It was indispensable for the success of his plans that Mme. Blanche should be watched by her husband.
For Jean Lacheneur had decided upon his course. From a thousand schemes for revenge he had chosen the most frightful and ignoble that a brain maddened and enfevered by hatred could possibly conceive.
He longed to see the haughty Duchesse de Sairmeuse subjected to the vilest ignominy, Martial in the hands of the lowest of the low. He pictured a bloody struggle in this miserable den; the sudden arrival of the police, summoned by himself, who would arrest all the parties indiscriminately. He gloated over the thought of a trial in which the crime committed at the Borderie would be brought to light; he saw the duke and the duchess in prison, and the great names of Sairmeuse and of Courtornieu shrouded in eternal disgrace.
And he believed that nothing was wanting to insure the success of his plans. He had at his disposal two miserable wretches who were capable of any crime; and an unfortunate youth named Gustave, made his willing slave by poverty and cowardice, was intended to play the part of Marie-Anne’s son.
These three accomplices had no suspicion of his real intentions.
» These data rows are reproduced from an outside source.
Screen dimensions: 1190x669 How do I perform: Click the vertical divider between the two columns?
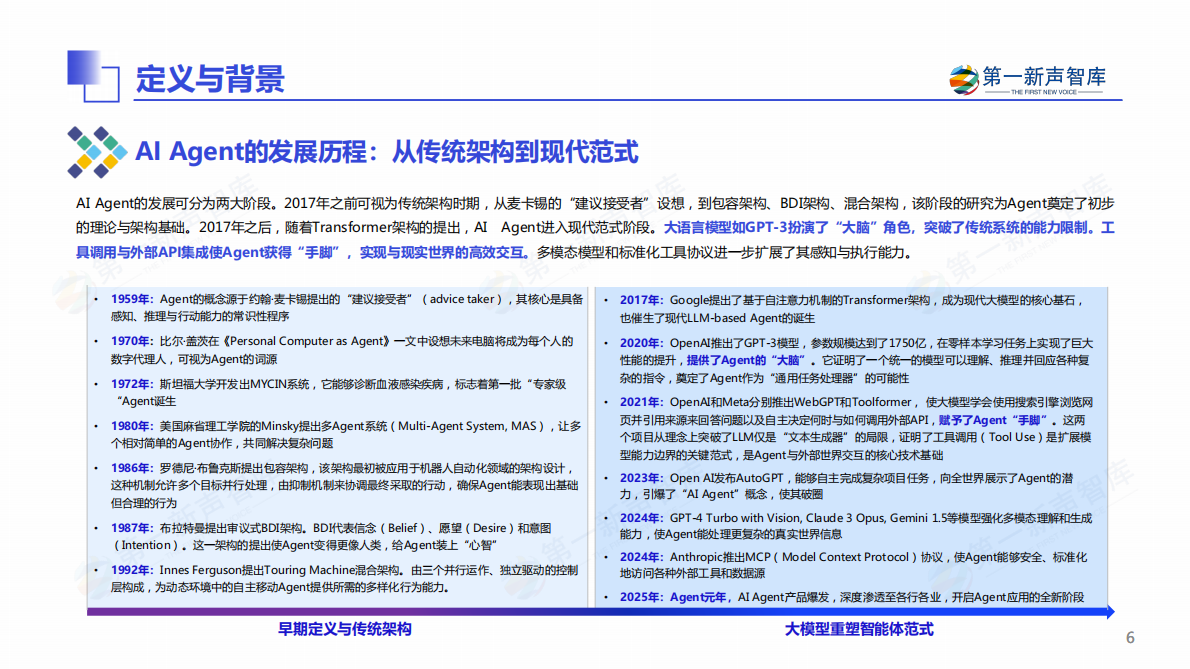pyautogui.click(x=592, y=450)
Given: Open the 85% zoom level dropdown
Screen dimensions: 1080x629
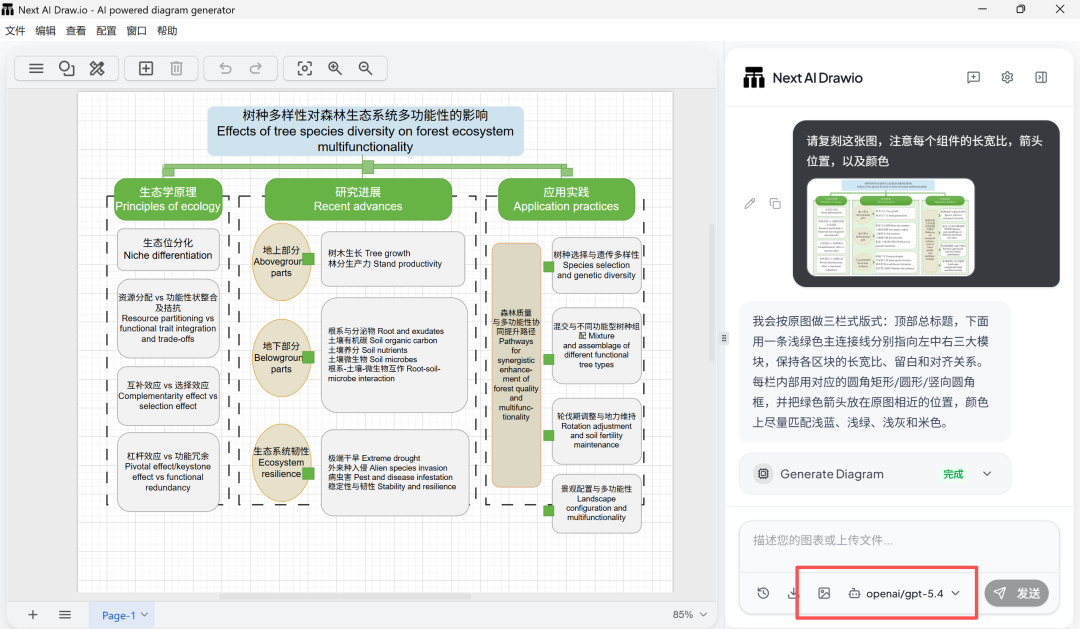Looking at the screenshot, I should 690,615.
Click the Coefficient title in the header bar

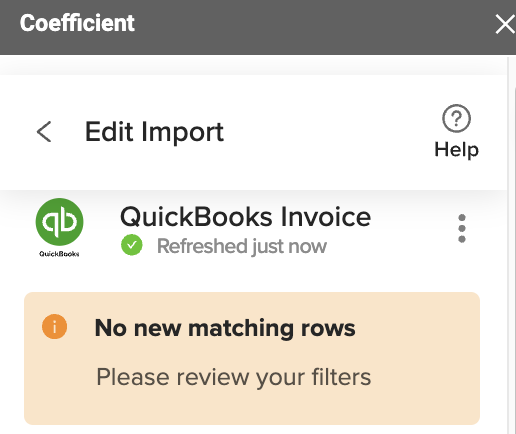tap(77, 23)
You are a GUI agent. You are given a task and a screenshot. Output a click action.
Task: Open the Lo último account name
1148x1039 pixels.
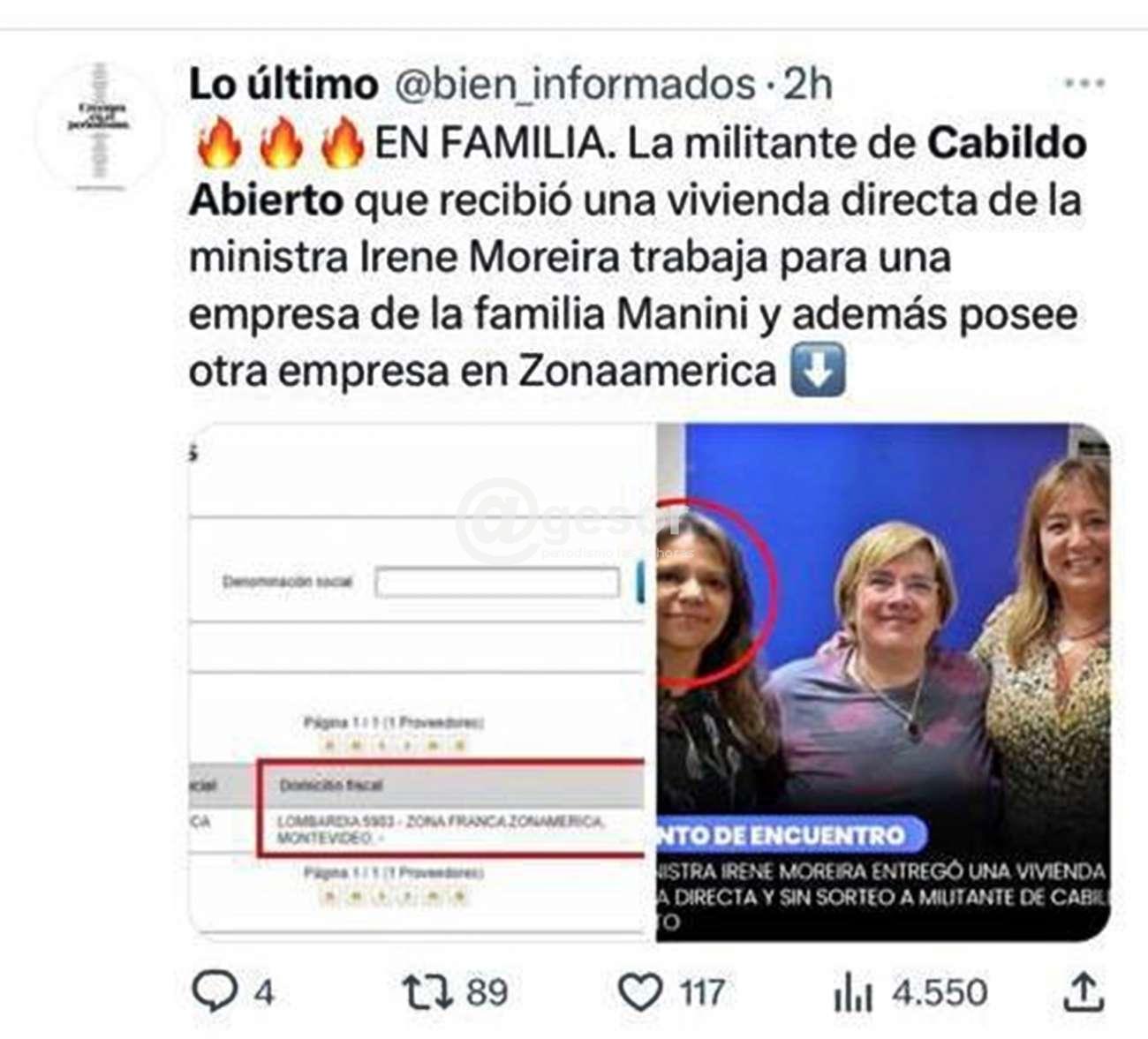pos(283,85)
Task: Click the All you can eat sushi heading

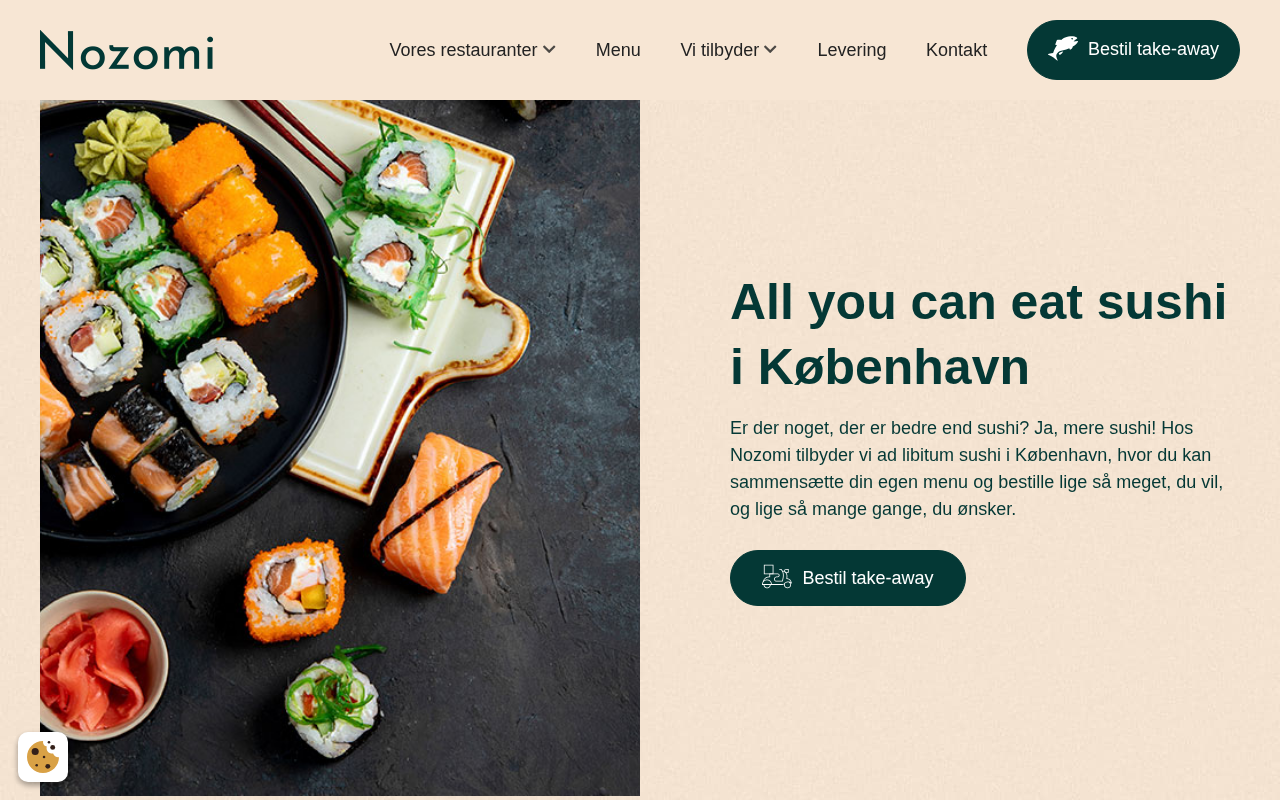Action: tap(978, 334)
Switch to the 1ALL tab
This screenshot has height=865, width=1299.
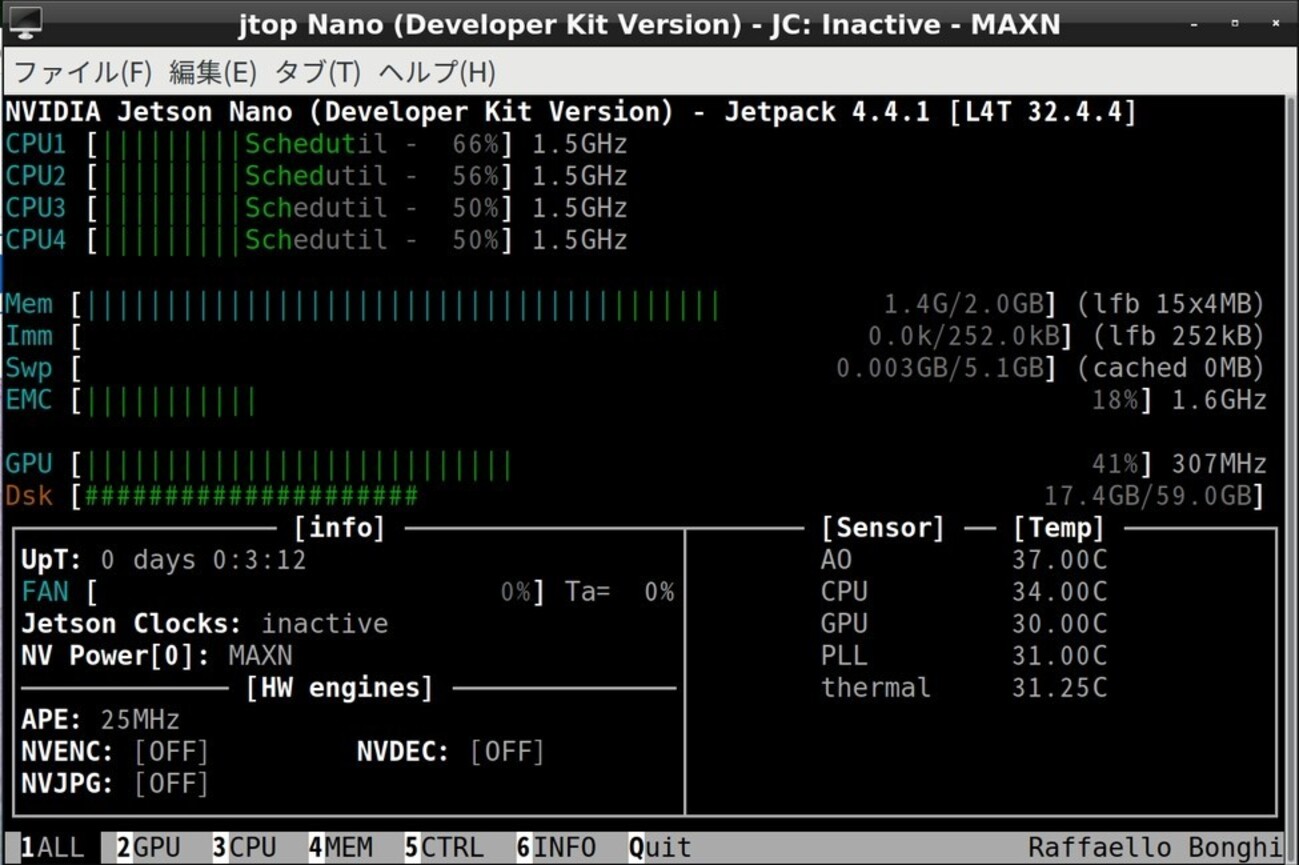tap(52, 848)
As for the Widow Chupin and her son, if they suspected some infamous plot, the name of the duchess was all they really knew in regard to it. Moreover, Jean held Polyte and his mother completely under his control by the wealth which he had promised them if they served him docilely.
And if Martial followed his wife into the Poivriere, Jean had so arranged matters that the duke would at first suppose that she had been led there by charity.
“But he will not go in,” thought Lacheneur, whose heart throbbed wildly with sinister joy as he held Martial’s horse. “Monsieur le Duc is too fine for that.”
And Martial did not go in. Though he was horrified when he saw his wife enter that vile den, as if she were at home there, he said to himself that he should learn nothing by following her.
He, therefore, contented himself by making a thorough examination of the outside of the house; then, remounting his horse, he departed on a gallop. He was completely mystified; he did not know what to think, what to imagine, what to believe.
But he was fully resolved to fathom this mystery and as soon as he returned home he sent Otto out in search of information. He could confide everything to this devoted servant; he had no secrets from him.
About four o’clock his faithful valet de chambre returned, an expression of profound consternation visible upon his countenance.
“What is it?” asked Martial, divining some great misfortune.
“Ah, sir, the mistress of that wretched den is the widow of Chupin’s son——”
Martial’s face became as white as his linen.
He knew life too well not to understand that since the duchess had been compelled to submit to the power of these people, they must be masters of some secret which she was willing to make any sacrifice to preserve. But what secret?